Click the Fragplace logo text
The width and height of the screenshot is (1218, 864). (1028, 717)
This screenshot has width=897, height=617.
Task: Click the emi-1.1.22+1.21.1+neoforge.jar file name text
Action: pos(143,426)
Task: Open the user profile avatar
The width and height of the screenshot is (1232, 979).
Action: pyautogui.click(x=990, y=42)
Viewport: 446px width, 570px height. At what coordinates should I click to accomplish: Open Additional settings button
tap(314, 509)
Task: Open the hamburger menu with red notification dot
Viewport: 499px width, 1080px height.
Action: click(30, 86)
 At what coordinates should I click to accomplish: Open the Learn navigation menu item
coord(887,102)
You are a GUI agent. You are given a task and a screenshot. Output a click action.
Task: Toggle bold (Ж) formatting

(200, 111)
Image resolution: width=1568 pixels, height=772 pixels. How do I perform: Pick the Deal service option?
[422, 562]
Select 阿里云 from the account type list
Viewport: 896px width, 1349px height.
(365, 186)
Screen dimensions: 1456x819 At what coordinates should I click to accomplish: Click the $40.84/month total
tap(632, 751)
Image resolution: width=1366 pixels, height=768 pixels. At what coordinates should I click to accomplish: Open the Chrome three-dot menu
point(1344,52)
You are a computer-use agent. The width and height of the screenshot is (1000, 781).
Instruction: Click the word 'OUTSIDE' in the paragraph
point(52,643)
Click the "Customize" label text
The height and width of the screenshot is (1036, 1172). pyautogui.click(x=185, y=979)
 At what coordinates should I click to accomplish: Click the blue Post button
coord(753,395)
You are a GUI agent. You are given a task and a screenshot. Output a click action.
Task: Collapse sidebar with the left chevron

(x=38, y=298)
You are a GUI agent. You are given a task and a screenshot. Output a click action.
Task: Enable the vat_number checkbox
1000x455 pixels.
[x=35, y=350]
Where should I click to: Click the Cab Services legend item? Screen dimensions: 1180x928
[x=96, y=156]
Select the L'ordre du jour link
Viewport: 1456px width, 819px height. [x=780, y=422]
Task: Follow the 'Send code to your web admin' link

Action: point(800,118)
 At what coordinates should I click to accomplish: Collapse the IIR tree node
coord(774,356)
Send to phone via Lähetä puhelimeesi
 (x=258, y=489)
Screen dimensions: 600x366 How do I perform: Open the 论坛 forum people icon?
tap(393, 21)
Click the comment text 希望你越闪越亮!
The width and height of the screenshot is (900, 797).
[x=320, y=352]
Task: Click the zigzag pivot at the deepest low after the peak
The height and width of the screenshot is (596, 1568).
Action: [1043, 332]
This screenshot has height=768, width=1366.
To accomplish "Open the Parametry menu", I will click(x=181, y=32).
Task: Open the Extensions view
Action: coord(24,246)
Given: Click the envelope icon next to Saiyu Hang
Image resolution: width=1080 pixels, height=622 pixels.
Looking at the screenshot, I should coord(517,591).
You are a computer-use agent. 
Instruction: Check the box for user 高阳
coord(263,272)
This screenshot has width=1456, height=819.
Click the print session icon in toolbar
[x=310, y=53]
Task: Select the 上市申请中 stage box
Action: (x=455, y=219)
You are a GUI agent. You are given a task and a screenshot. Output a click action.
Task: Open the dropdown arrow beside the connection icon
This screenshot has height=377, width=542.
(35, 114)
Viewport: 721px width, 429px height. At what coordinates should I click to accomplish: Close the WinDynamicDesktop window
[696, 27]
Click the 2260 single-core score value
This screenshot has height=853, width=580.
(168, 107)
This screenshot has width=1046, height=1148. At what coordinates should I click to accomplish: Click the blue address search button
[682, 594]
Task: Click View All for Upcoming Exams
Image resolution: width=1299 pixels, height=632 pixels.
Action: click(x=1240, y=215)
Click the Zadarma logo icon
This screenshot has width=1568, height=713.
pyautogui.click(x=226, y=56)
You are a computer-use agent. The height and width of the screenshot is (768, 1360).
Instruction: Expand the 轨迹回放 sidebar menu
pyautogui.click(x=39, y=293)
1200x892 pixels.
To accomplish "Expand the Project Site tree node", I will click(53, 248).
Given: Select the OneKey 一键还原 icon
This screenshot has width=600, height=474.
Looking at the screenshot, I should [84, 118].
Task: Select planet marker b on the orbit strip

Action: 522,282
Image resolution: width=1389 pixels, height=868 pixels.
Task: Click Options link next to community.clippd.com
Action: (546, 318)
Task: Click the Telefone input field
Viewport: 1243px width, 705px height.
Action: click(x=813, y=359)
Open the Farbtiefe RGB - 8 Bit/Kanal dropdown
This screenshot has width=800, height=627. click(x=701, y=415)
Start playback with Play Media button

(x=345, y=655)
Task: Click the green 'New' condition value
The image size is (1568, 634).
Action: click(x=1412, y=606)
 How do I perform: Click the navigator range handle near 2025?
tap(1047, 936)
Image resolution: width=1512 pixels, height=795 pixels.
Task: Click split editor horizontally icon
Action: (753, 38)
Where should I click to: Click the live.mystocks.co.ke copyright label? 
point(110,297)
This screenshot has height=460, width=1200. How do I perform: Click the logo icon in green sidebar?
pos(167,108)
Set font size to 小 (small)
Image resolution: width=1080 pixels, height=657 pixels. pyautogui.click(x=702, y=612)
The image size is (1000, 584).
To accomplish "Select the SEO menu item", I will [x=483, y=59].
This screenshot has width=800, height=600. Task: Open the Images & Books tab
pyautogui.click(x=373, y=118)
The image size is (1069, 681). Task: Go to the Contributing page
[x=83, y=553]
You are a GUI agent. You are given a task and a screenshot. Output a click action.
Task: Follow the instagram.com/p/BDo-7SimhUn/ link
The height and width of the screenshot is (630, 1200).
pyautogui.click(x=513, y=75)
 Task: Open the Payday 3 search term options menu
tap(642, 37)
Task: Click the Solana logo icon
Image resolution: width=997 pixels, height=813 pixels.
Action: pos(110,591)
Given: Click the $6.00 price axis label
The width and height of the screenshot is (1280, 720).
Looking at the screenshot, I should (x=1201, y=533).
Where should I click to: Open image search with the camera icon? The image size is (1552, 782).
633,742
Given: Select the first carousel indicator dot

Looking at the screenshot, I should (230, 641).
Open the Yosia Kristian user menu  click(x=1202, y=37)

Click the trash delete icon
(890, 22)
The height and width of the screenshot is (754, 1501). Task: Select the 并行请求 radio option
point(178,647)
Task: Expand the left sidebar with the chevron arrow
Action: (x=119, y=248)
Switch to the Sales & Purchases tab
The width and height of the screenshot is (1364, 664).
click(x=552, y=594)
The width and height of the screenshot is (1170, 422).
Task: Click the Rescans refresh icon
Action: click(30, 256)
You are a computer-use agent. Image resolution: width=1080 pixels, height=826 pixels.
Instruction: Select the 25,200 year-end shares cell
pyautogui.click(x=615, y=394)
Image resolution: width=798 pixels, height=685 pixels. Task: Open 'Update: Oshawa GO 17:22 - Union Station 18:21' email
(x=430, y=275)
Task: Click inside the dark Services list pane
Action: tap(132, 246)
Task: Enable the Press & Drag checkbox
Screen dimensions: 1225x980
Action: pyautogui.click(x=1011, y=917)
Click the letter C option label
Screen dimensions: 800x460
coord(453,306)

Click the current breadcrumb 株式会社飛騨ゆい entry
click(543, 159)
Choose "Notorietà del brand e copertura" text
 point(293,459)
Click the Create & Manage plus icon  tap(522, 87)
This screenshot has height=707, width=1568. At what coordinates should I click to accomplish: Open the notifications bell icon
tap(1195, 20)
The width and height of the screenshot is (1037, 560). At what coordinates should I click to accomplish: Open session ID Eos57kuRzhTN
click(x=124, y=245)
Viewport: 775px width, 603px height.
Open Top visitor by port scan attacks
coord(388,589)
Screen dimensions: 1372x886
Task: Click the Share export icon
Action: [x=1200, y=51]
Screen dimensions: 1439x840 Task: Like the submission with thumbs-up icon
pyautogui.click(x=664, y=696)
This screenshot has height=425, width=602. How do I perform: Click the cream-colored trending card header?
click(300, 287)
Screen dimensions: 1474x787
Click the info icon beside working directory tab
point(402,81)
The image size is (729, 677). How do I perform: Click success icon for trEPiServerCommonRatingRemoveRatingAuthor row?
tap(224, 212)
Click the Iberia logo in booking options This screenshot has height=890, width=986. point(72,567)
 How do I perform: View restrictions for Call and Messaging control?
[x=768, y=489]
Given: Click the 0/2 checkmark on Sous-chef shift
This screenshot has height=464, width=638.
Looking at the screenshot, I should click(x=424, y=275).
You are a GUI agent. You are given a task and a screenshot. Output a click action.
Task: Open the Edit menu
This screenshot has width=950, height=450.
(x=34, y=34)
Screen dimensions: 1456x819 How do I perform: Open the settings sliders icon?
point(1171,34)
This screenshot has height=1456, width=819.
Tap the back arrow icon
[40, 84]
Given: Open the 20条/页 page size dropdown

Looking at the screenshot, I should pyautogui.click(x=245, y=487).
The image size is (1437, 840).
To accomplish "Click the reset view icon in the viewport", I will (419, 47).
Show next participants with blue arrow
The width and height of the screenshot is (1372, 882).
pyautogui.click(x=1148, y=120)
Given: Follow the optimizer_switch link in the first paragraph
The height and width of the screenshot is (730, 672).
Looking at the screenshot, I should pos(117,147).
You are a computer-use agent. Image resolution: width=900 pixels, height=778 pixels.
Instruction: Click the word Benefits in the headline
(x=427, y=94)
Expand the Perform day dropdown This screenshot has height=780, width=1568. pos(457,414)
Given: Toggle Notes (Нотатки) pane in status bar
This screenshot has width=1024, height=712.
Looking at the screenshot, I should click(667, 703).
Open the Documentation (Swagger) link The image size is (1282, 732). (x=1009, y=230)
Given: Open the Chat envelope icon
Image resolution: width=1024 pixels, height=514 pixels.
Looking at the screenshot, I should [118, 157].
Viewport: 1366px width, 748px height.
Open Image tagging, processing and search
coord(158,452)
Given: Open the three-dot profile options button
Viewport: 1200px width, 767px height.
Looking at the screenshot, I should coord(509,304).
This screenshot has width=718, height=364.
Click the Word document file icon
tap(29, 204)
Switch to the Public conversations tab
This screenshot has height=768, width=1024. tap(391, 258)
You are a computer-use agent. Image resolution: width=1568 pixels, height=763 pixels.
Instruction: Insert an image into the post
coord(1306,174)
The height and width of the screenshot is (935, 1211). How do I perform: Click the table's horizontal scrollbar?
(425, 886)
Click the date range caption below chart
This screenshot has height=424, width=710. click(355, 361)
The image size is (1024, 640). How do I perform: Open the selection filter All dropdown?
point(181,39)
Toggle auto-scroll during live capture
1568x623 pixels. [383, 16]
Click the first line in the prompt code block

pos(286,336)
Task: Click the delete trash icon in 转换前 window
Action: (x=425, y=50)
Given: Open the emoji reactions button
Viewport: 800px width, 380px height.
○ ○ ○ ○ ○
Copy out precisely the lines from the line with "Task: Open the Payday" to the line with "Switch to the Sales & Purchases tab" in the material above, including those two lines and omitting all the rest.

▶ _Solution for this task_:
 Task: Open the Payday 3 search term options menu
tap(642, 37)
Task: Click the Solana logo icon
Image resolution: width=997 pixels, height=813 pixels.
Action: pos(110,591)
Given: Click the $6.00 price axis label
The width and height of the screenshot is (1280, 720).
Looking at the screenshot, I should (x=1201, y=533).
Where should I click to: Open image search with the camera icon? The image size is (1552, 782).
633,742
Given: Select the first carousel indicator dot

Looking at the screenshot, I should (230, 641).
Open the Yosia Kristian user menu  click(x=1202, y=37)

Click the trash delete icon
(890, 22)
The height and width of the screenshot is (754, 1501). Task: Select the 并行请求 radio option
point(178,647)
Task: Expand the left sidebar with the chevron arrow
Action: (x=119, y=248)
Switch to the Sales & Purchases tab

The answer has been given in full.